TASK OBJECTIVE
Below are records to be reproduced exactly and in full.

Stored items
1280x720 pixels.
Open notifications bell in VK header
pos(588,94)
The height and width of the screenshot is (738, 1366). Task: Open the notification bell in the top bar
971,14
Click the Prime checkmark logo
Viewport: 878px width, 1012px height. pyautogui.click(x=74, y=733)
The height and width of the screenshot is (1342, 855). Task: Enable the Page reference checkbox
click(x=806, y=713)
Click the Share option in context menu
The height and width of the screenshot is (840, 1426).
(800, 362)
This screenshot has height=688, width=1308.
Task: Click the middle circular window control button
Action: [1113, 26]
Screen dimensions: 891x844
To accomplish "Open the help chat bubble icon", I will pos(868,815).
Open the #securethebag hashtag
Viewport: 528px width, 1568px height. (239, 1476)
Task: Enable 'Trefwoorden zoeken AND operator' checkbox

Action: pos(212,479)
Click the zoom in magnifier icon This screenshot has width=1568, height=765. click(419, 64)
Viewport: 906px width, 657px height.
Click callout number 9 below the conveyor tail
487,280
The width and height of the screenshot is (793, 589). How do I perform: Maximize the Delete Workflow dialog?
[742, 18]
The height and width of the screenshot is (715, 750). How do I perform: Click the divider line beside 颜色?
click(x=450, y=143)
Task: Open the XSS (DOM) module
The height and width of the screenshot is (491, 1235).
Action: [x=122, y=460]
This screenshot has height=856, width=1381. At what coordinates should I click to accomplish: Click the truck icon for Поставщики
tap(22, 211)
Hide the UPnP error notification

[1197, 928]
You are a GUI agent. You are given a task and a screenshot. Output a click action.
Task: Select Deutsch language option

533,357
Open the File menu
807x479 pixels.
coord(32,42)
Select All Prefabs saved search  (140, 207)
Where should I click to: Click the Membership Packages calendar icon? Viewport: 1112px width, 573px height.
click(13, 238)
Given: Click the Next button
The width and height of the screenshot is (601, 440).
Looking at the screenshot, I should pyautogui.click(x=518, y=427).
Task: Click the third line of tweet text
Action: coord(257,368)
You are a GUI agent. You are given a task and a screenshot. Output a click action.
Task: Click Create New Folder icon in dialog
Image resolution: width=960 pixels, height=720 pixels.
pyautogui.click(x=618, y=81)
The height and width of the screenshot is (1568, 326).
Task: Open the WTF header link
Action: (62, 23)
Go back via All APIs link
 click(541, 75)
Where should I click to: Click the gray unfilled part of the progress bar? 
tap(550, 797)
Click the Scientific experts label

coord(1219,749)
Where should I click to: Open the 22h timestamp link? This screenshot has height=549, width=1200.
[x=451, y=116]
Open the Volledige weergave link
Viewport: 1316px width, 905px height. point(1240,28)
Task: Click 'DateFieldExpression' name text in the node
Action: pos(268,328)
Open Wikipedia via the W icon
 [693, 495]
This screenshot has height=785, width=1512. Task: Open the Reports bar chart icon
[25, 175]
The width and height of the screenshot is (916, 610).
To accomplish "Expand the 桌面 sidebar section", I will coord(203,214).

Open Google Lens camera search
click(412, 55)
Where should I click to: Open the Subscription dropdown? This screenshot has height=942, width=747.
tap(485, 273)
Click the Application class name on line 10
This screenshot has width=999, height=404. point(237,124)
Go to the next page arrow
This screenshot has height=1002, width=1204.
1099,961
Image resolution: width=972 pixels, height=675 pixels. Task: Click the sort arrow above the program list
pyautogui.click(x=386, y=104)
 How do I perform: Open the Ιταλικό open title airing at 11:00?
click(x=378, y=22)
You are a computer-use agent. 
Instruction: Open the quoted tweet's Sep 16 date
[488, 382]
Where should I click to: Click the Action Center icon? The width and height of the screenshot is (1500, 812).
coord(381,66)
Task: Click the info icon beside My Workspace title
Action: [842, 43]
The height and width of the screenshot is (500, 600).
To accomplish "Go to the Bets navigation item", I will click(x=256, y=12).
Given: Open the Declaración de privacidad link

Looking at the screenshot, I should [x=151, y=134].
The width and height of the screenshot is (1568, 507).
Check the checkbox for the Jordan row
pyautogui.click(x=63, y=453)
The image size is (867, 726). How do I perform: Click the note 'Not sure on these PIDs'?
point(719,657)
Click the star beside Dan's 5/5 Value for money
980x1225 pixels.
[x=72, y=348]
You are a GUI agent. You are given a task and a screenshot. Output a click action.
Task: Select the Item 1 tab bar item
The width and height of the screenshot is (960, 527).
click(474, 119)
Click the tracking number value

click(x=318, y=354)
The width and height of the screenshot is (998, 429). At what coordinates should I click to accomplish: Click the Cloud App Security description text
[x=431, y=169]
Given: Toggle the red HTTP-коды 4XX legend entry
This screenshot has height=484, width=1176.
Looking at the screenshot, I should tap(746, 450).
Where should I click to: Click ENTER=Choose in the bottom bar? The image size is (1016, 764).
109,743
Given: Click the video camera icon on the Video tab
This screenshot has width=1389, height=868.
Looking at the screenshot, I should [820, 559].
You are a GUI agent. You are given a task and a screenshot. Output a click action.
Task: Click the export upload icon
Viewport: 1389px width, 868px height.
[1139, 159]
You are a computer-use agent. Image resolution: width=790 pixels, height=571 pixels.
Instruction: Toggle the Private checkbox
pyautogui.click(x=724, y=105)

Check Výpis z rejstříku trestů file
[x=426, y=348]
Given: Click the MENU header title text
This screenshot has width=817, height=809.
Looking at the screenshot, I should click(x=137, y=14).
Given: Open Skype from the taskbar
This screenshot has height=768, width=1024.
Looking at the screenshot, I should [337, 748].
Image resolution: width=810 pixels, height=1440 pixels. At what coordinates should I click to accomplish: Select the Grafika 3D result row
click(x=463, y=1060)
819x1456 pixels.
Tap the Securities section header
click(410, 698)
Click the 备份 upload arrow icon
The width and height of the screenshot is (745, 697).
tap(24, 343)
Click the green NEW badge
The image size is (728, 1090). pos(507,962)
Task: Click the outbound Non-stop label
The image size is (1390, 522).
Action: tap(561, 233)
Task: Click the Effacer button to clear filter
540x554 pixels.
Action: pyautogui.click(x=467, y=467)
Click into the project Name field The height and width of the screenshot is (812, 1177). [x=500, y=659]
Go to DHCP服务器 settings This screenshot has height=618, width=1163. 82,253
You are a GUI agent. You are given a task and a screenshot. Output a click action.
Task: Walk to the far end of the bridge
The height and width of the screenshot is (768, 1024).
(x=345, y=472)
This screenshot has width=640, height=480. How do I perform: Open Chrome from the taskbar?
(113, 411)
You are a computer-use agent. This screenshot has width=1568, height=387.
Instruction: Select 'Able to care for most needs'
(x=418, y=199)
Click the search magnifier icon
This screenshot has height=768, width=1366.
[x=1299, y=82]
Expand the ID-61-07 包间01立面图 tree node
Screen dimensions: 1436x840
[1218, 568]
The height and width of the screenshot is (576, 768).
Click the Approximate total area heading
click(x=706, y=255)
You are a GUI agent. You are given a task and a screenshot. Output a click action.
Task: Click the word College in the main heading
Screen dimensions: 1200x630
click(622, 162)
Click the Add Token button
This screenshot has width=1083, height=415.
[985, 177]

EXPECTED ANSWER
1280x720 pixels.
Open notifications bell in VK header
pos(588,94)
The height and width of the screenshot is (738, 1366). Task: Open the notification bell in the top bar
971,14
Click the Prime checkmark logo
Viewport: 878px width, 1012px height. pyautogui.click(x=74, y=733)
The height and width of the screenshot is (1342, 855). Task: Enable the Page reference checkbox
click(x=806, y=713)
Click the Share option in context menu
The height and width of the screenshot is (840, 1426).
(800, 362)
This screenshot has height=688, width=1308.
Task: Click the middle circular window control button
Action: [1113, 26]
Screen dimensions: 891x844
To accomplish "Open the help chat bubble icon", I will pos(868,815).
Open the #securethebag hashtag
Viewport: 528px width, 1568px height. (239, 1476)
Task: Enable 'Trefwoorden zoeken AND operator' checkbox

Action: pos(212,479)
Click the zoom in magnifier icon This screenshot has width=1568, height=765. click(419, 64)
Viewport: 906px width, 657px height.
Click callout number 9 below the conveyor tail
487,280
The width and height of the screenshot is (793, 589). How do I perform: Maximize the Delete Workflow dialog?
[742, 18]
The height and width of the screenshot is (715, 750). How do I perform: Click the divider line beside 颜色?
click(x=450, y=143)
Task: Open the XSS (DOM) module
The height and width of the screenshot is (491, 1235).
Action: [x=122, y=460]
This screenshot has height=856, width=1381. At what coordinates should I click to accomplish: Click the truck icon for Поставщики
tap(22, 211)
Hide the UPnP error notification

[1197, 928]
You are a GUI agent. You are given a task and a screenshot. Output a click action.
Task: Select Deutsch language option

533,357
Open the File menu
807x479 pixels.
coord(32,42)
Select All Prefabs saved search  (140, 207)
Where should I click to: Click the Membership Packages calendar icon? Viewport: 1112px width, 573px height.
click(13, 238)
Given: Click the Next button
The width and height of the screenshot is (601, 440).
Looking at the screenshot, I should pyautogui.click(x=518, y=427).
Task: Click the third line of tweet text
Action: coord(257,368)
You are a GUI agent. You are given a task and a screenshot. Output a click action.
Task: Click Create New Folder icon in dialog
Image resolution: width=960 pixels, height=720 pixels.
pyautogui.click(x=618, y=81)
The height and width of the screenshot is (1568, 326).
Task: Open the WTF header link
Action: (62, 23)
Go back via All APIs link
 click(541, 75)
Where should I click to: Click the gray unfilled part of the progress bar? 
tap(550, 797)
Click the Scientific experts label

coord(1219,749)
Where should I click to: Open the 22h timestamp link? This screenshot has height=549, width=1200.
[x=451, y=116]
Open the Volledige weergave link
Viewport: 1316px width, 905px height. point(1240,28)
Task: Click 'DateFieldExpression' name text in the node
Action: pos(268,328)
Open Wikipedia via the W icon
 [693, 495]
This screenshot has height=785, width=1512. Task: Open the Reports bar chart icon
[25, 175]
The width and height of the screenshot is (916, 610).
To accomplish "Expand the 桌面 sidebar section", I will coord(203,214).

Open Google Lens camera search
click(412, 55)
Where should I click to: Open the Subscription dropdown? This screenshot has height=942, width=747.
tap(485, 273)
Click the Application class name on line 10
This screenshot has width=999, height=404. point(237,124)
Go to the next page arrow
This screenshot has height=1002, width=1204.
1099,961
Image resolution: width=972 pixels, height=675 pixels. Task: Click the sort arrow above the program list
pyautogui.click(x=386, y=104)
 How do I perform: Open the Ιταλικό open title airing at 11:00?
click(x=378, y=22)
You are a computer-use agent. 
Instruction: Open the quoted tweet's Sep 16 date
[488, 382]
Where should I click to: Click the Action Center icon? The width and height of the screenshot is (1500, 812).
coord(381,66)
Task: Click the info icon beside My Workspace title
Action: [842, 43]
The height and width of the screenshot is (500, 600).
To accomplish "Go to the Bets navigation item", I will click(x=256, y=12).
Given: Open the Declaración de privacidad link

Looking at the screenshot, I should [x=151, y=134].
The width and height of the screenshot is (1568, 507).
Check the checkbox for the Jordan row
pyautogui.click(x=63, y=453)
The image size is (867, 726). How do I perform: Click the note 'Not sure on these PIDs'?
point(719,657)
Click the star beside Dan's 5/5 Value for money
980x1225 pixels.
[x=72, y=348]
You are a GUI agent. You are given a task and a screenshot. Output a click action.
Task: Select the Item 1 tab bar item
The width and height of the screenshot is (960, 527).
click(474, 119)
Click the tracking number value

click(x=318, y=354)
The width and height of the screenshot is (998, 429). At what coordinates should I click to accomplish: Click the Cloud App Security description text
[x=431, y=169]
Given: Toggle the red HTTP-коды 4XX legend entry
This screenshot has height=484, width=1176.
Looking at the screenshot, I should tap(746, 450).
Where should I click to: Click ENTER=Choose in the bottom bar? The image size is (1016, 764).
109,743
Given: Click the video camera icon on the Video tab
This screenshot has width=1389, height=868.
Looking at the screenshot, I should [820, 559].
You are a GUI agent. You are given a task and a screenshot. Output a click action.
Task: Click the export upload icon
Viewport: 1389px width, 868px height.
[1139, 159]
You are a computer-use agent. Image resolution: width=790 pixels, height=571 pixels.
Instruction: Toggle the Private checkbox
pyautogui.click(x=724, y=105)

Check Výpis z rejstříku trestů file
[x=426, y=348]
Given: Click the MENU header title text
This screenshot has width=817, height=809.
Looking at the screenshot, I should click(x=137, y=14).
Given: Open Skype from the taskbar
This screenshot has height=768, width=1024.
Looking at the screenshot, I should [337, 748].
Image resolution: width=810 pixels, height=1440 pixels. At what coordinates should I click to accomplish: Select the Grafika 3D result row
click(x=463, y=1060)
819x1456 pixels.
Tap the Securities section header
click(410, 698)
Click the 备份 upload arrow icon
The width and height of the screenshot is (745, 697).
tap(24, 343)
Click the green NEW badge
The image size is (728, 1090). pos(507,962)
Task: Click the outbound Non-stop label
The image size is (1390, 522).
Action: tap(561, 233)
Task: Click the Effacer button to clear filter
540x554 pixels.
Action: pyautogui.click(x=467, y=467)
Click into the project Name field The height and width of the screenshot is (812, 1177). [x=500, y=659]
Go to DHCP服务器 settings This screenshot has height=618, width=1163. 82,253
You are a GUI agent. You are given a task and a screenshot. Output a click action.
Task: Walk to the far end of the bridge
The height and width of the screenshot is (768, 1024).
(x=345, y=472)
This screenshot has width=640, height=480. How do I perform: Open Chrome from the taskbar?
(113, 411)
You are a computer-use agent. This screenshot has width=1568, height=387.
Instruction: Select 'Able to care for most needs'
(x=418, y=199)
Click the search magnifier icon
This screenshot has height=768, width=1366.
[x=1299, y=82]
Expand the ID-61-07 包间01立面图 tree node
Screen dimensions: 1436x840
[1218, 568]
The height and width of the screenshot is (576, 768).
Click the Approximate total area heading
click(x=706, y=255)
You are a GUI agent. You are given a task and a screenshot. Output a click action.
Task: Click the word College in the main heading
Screen dimensions: 1200x630
click(622, 162)
Click the Add Token button
This screenshot has width=1083, height=415.
[985, 177]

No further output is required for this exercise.